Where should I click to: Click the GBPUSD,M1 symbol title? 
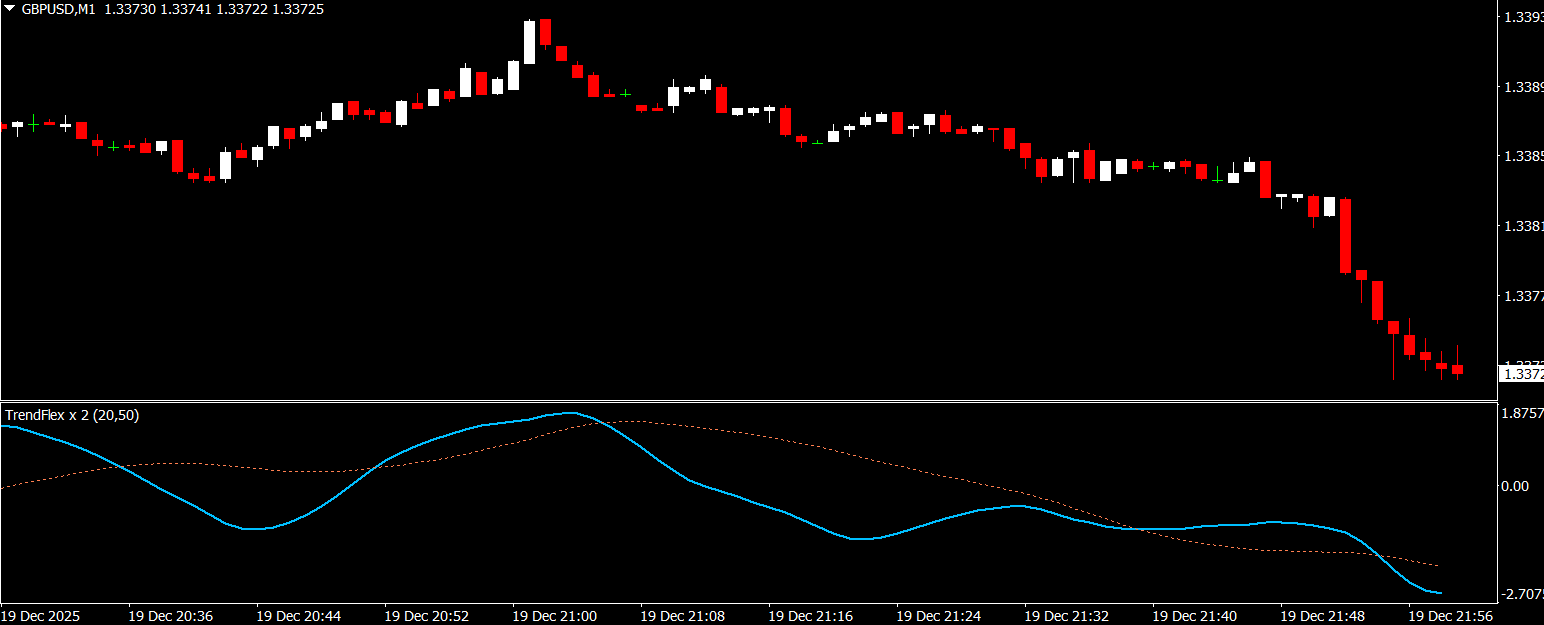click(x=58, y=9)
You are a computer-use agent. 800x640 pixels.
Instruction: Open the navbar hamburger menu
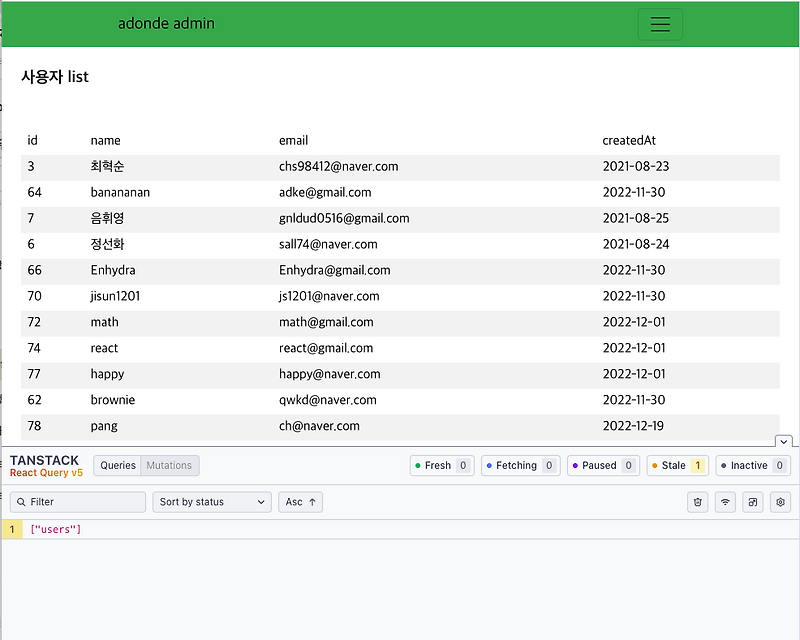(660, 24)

_____

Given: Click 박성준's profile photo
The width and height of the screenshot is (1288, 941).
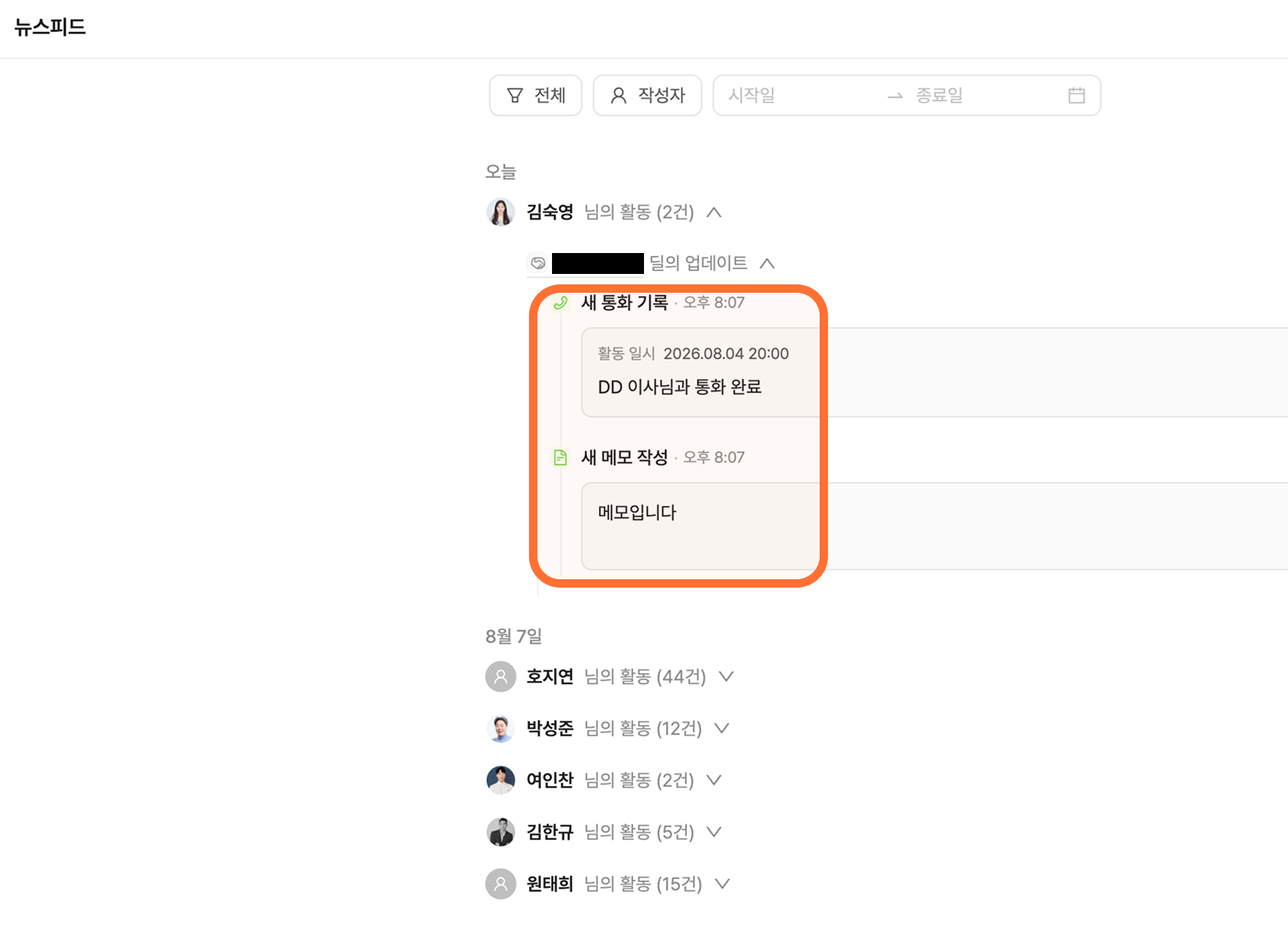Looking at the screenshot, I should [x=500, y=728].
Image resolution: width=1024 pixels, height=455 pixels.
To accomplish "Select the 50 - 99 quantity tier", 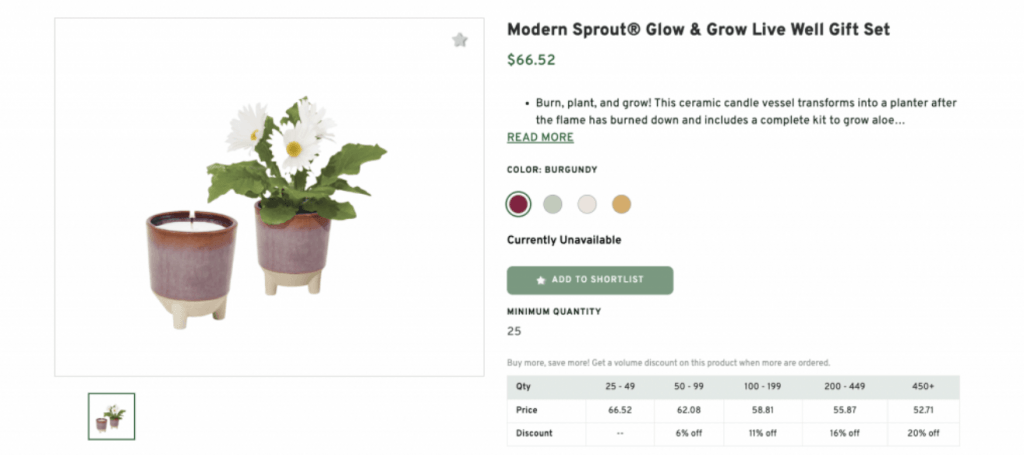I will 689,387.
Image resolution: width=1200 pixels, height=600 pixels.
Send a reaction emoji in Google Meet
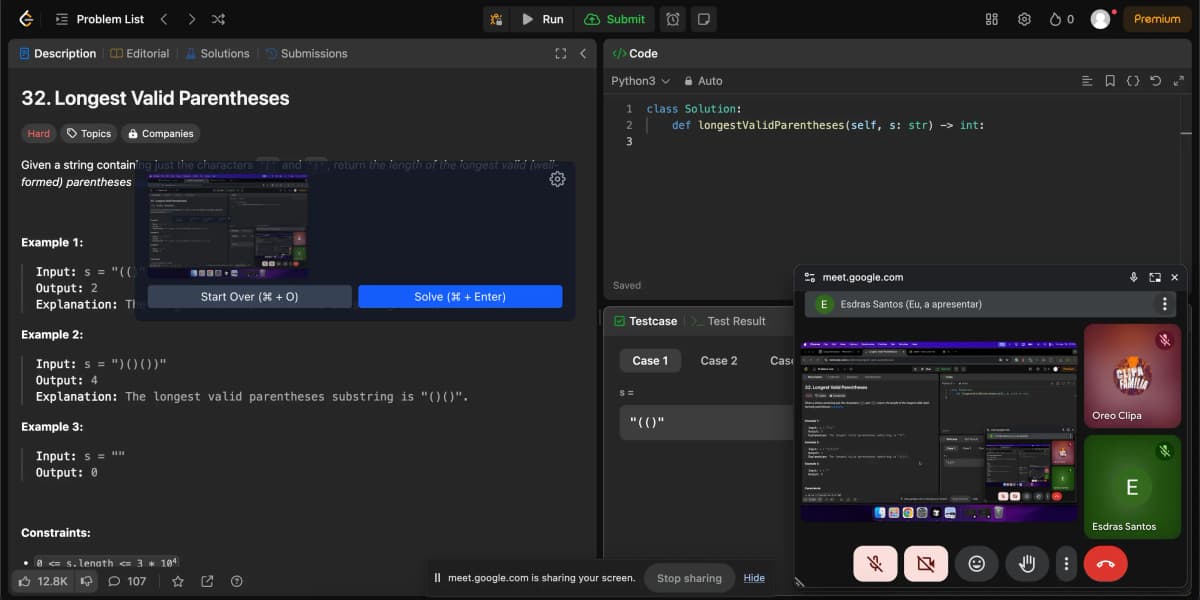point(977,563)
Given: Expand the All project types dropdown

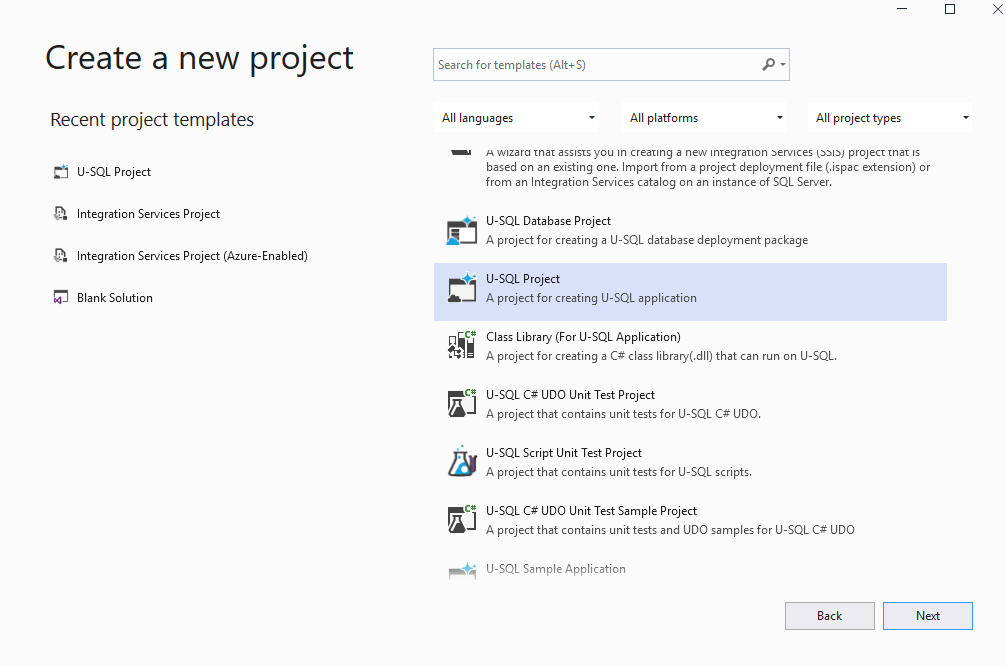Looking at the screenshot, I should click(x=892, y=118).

_____

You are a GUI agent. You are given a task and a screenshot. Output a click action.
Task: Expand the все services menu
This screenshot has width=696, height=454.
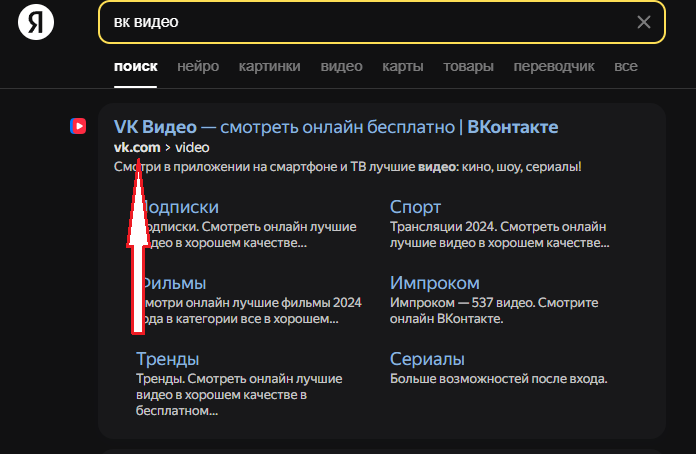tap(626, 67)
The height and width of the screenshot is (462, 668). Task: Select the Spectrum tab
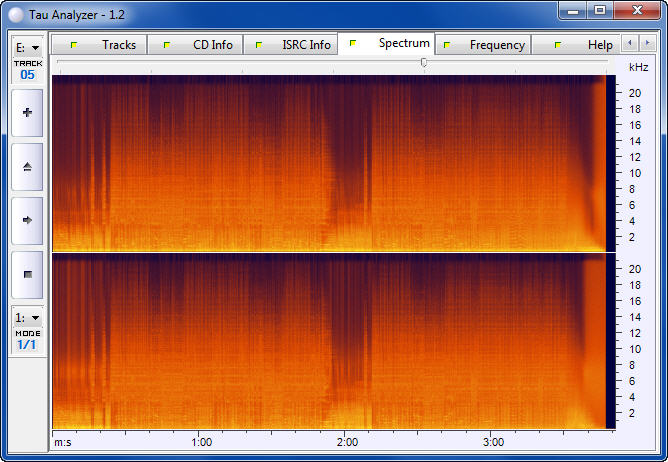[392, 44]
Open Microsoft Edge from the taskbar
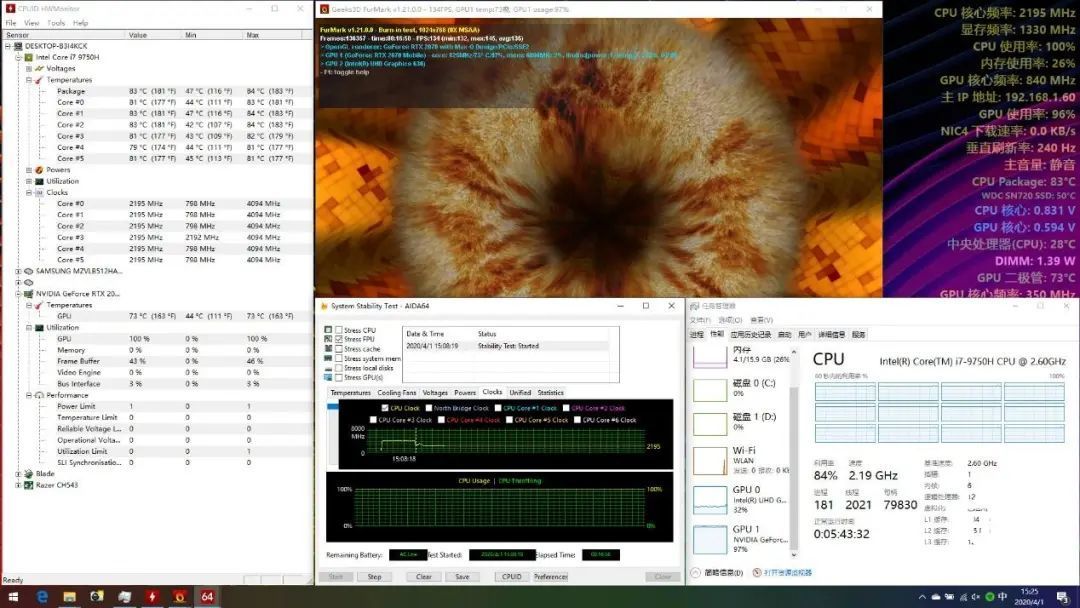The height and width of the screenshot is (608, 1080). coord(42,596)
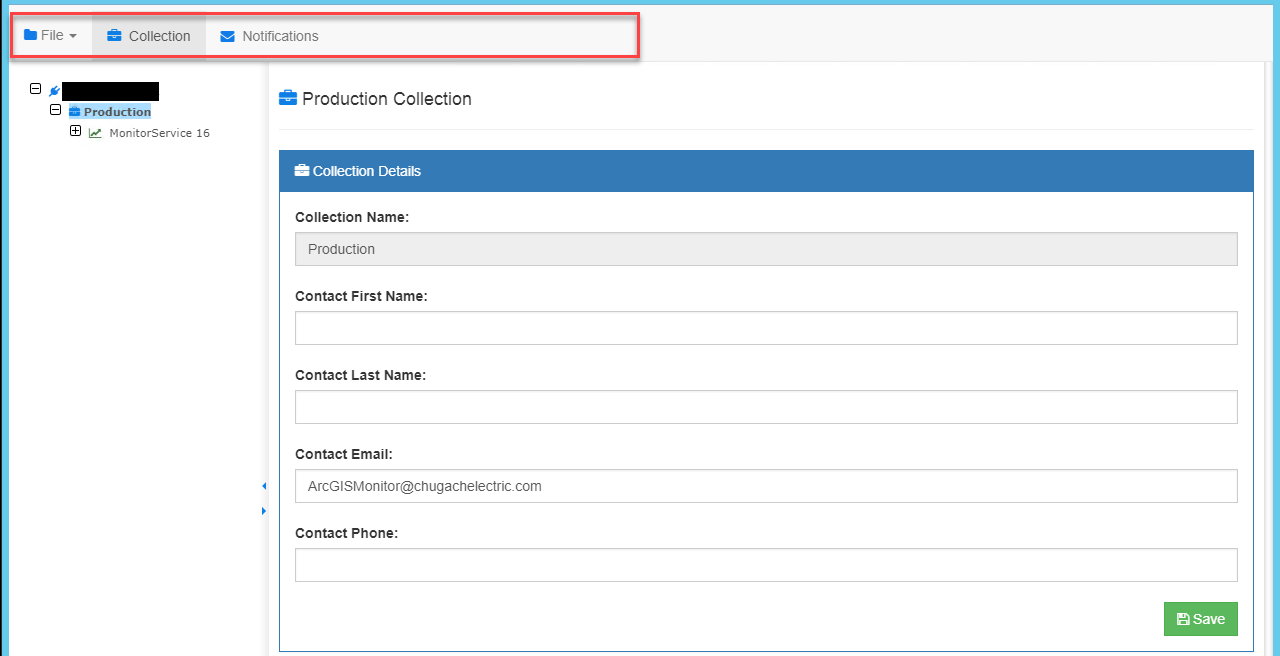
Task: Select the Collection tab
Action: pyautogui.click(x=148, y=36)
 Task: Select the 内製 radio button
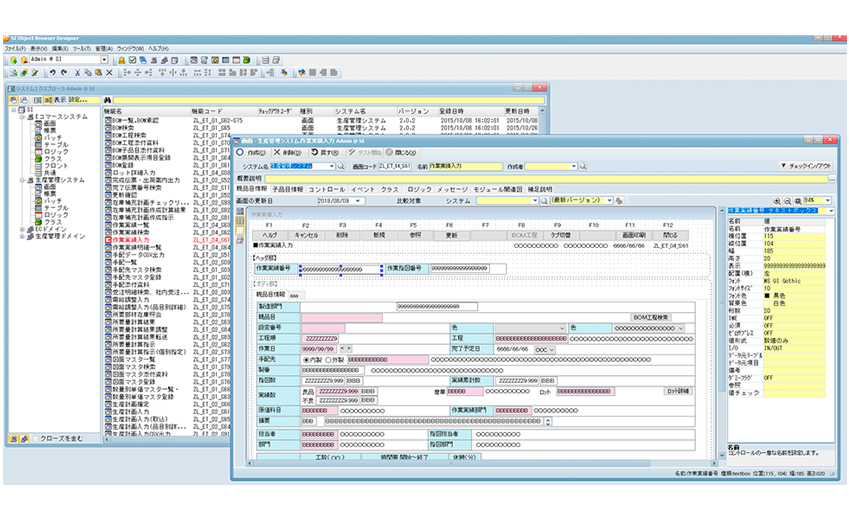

_____

To do:
Go line by line through the data and copy any that contain "Image".

Result:
Image resolution: width=1024 pixels, height=455 pixels.
Image resolution: width=1200 pixels, height=600 pixels.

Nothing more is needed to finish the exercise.